# clean e46 m3, then the rain came :(



## JwilliamsM (Dec 20, 2011)

was bored earlier so cleaned the car as it was sunny. as soon as i had just finished drying, it rained :devil:

got camera out and took a few pics of it wet 

waxed few weeks ago with dodo juice banana armour


----------



## Joech92 (Nov 25, 2011)

Tail pipes look better than new!


----------



## WP-UK (Apr 24, 2011)

I love these M3's and this is a fine example, great job :thumb:


----------



## deni2 (May 4, 2011)

Very nice, :thumb:.


----------



## DMH-01 (Mar 29, 2011)

Looks tidy mate :thumb:


----------



## R B Customs (Jul 24, 2009)

Joech92 said:


> Tail pipes look better than new!


I'll echo that!
nice job mate.


----------



## JwilliamsM (Dec 20, 2011)

R B Customs said:


> I'll echo that!
> nice job mate.

Aim 1:
Rewrite the thread about the clean E46 M3 starting with "was bored earlier" and going on through "(Nov 25, 2011)", replacing "camera" with "phone".
Aim 2:
Write the next part of the thread about the clean E46 M3, picking up after its last line.
The data after this point is separate from the thread about the clean E46 M3.

Source excerpt:
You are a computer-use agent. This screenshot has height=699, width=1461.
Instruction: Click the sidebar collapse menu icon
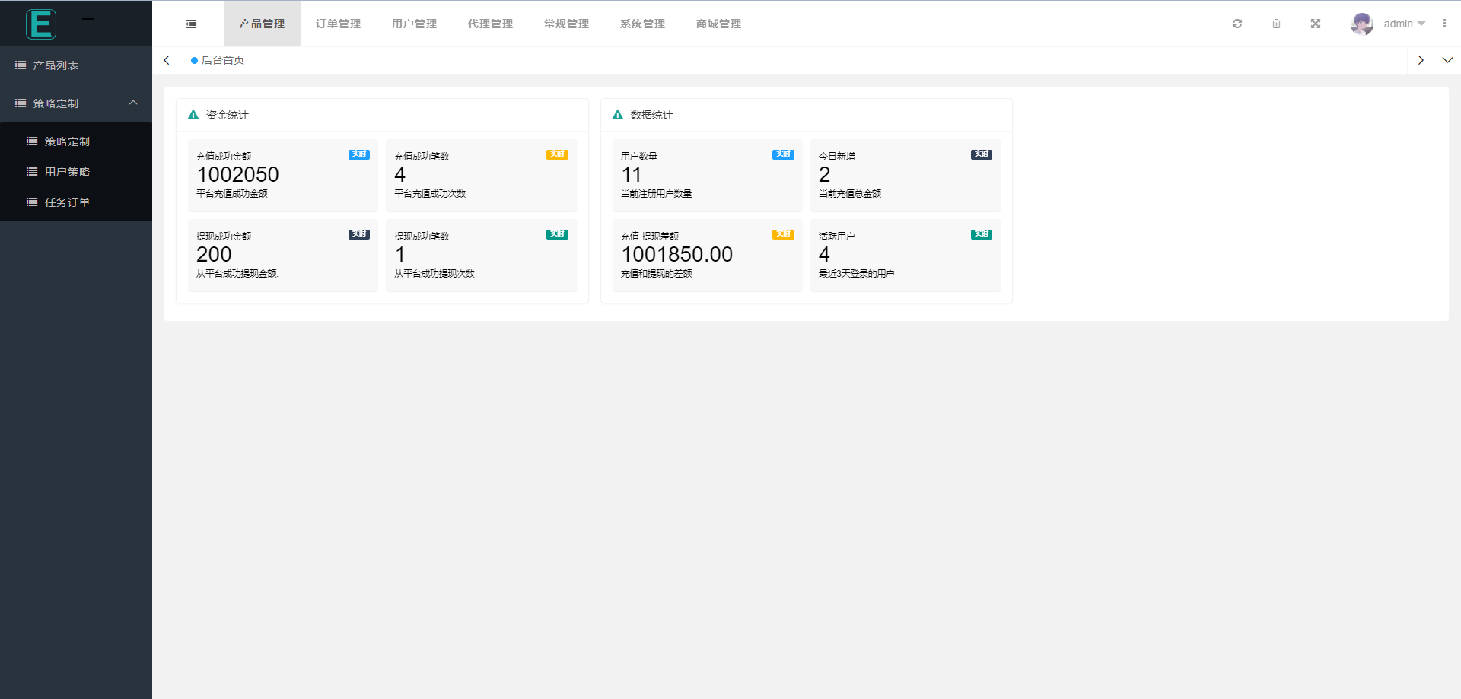(191, 24)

Written answer 1:
was bored earlier so cleaned the car as it was sunny. as soon as i had just finished drying, it rained :devil:

got phone out and took a few pics of it wet 

waxed few weeks ago with dodo juice banana armour


----------



## Joech92 (Nov 25, 2011)

Written answer 2:
Cheers  every weekend i use meguairs nxt gen metal polish, then every other weekend the britemax twins


----------



## skorpios (Sep 11, 2011)

Joech92 said:


> Tail pipes look better than new!


+1 Mint is an understatement!


----------



## Dingo2002 (Apr 4, 2007)

Lovely shots. Had to deal with some rain myself yesterday and often wish I lived somewhere like LA lol. 

Love Dodo Juice, have some Home Brew wax on my car and it's still beading like yours about 2 months after application! Great VFM!


----------



## tonyy (Jul 26, 2008)

Very nice:thumb:


----------



## Demetrios72 (Jun 27, 2011)

Very nice buddy :thumb:


----------



## Mike k (Oct 14, 2011)

Absolutely love this car. You can tell by the pics that you've not missed a single bit with the wax, everywhere is beading the water.

Really good effort mate, nice one.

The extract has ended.